Le choix des compositeurs et des œuvres était emblématique du chef français, qui a toujours eu le goût de défendre ses «classiques du XXe siècle». D’emblée, dans Le Chant du rossignol (1917) de Stravinski, sa précision légendaire fait merveille: non seulement il met en place la mécanique de façon admirable et étincelante, mais, chose plus inattendue, il met en valeur, dans les sections plus lentes, ce que l’économie du propos et le traitement des timbres peuvent avoir de webernien.
En même temps, ce poème symphonique conduisait, indépendamment de considérations purement ornithologiques, à l’univers sonore de Chronochromie (1960) de Messiaen. Entre Boulez, d’un côté, qui a enregistré la pièce voici onze ans, et l’Orchestre de l’Opéra national de Paris, de l’autre, qui connaît son Messiaen sur le bout des doigts, on se trouvait entre de bonnes mains. De fait, tous ont semblé se jouer de cette complexité quasiment provocatrice, culminant dans l’Epode pour dix-huit cordes solistes.

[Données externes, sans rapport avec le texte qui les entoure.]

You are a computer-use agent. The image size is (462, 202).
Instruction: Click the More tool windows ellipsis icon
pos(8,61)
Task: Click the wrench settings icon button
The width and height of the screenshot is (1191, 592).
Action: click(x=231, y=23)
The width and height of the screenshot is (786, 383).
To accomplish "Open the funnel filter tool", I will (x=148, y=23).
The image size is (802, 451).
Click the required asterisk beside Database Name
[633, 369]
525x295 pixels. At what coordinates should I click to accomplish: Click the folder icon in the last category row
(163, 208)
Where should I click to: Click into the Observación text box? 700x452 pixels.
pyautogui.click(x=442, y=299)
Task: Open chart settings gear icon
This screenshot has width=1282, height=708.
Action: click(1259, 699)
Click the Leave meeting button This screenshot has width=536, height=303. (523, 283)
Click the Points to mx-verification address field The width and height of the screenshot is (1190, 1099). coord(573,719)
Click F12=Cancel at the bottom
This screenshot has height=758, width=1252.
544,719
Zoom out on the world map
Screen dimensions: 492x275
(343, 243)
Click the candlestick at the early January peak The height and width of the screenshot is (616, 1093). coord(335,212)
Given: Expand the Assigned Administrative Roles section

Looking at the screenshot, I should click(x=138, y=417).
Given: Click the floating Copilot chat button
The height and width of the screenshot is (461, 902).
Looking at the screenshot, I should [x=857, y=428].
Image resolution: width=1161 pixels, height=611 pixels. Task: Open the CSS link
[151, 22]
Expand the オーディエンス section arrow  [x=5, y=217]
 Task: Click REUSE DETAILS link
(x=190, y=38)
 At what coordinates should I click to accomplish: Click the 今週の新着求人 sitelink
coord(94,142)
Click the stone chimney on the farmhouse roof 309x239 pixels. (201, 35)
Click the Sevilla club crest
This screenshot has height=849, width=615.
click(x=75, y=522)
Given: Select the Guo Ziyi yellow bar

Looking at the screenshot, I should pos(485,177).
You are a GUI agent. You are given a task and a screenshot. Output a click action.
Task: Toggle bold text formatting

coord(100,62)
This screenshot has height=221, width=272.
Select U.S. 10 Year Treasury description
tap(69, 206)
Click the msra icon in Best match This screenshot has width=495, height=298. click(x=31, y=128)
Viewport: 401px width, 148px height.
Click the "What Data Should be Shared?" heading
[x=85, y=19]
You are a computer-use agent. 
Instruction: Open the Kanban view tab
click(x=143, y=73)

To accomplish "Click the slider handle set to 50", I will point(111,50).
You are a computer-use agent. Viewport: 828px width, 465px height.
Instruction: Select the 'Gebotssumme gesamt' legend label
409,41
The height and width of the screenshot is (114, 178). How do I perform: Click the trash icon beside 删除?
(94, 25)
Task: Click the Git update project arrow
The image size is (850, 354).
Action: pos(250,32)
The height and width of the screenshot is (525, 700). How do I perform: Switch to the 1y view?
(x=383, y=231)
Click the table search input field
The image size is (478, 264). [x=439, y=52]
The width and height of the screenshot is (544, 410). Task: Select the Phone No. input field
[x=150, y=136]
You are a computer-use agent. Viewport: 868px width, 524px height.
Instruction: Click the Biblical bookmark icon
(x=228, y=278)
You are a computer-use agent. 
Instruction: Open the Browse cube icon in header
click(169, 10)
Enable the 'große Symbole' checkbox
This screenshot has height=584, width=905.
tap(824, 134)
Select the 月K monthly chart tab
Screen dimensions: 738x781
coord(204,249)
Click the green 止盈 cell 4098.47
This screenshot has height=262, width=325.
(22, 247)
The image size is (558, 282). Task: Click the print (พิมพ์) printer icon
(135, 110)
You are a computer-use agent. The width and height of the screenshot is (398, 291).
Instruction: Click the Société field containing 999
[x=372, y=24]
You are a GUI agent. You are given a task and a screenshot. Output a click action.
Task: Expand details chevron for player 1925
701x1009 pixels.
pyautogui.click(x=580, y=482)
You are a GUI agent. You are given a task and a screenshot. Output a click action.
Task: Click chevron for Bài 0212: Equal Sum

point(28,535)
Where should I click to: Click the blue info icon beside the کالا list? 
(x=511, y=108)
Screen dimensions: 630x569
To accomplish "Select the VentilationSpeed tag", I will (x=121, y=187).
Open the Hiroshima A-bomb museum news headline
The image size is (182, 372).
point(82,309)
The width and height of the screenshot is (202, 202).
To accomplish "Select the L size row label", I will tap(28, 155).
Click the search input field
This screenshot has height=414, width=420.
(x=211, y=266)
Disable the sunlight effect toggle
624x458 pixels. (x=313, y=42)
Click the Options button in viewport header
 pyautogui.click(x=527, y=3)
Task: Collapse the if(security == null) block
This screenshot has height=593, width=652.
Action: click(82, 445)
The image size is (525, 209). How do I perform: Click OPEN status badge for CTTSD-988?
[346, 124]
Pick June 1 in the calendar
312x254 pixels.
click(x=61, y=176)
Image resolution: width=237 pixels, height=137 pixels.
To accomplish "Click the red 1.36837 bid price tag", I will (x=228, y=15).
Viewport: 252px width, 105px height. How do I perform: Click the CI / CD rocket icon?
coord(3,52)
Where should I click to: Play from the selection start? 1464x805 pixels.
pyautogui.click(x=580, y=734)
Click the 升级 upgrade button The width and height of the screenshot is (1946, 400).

Boulez dit avoir sélectionné le Concerto pour orchestre (1943) de Bartok pour son aptitude à démontrer la virtuosité des musiciens. Celle-ci ne sera certes pas prise en défaut, notamment dans un Finale au tempo époustouflant, mais l’interprétation va bien au-delà: laissant place à la sauvagerie, à l’humour (Giuoco delle coppie), au mordant (Intermezzo interotto) et à l’expression (Elegia), Boulez ne fait l’impasse sur aucune des dimensions de la partition, s’autorisant même une souplesse de conduite et une sensualité qui finiront bien par tordre le cou, un jour, au cliché de la «perfection froide» que l’on associe encore trop souvent à son nom.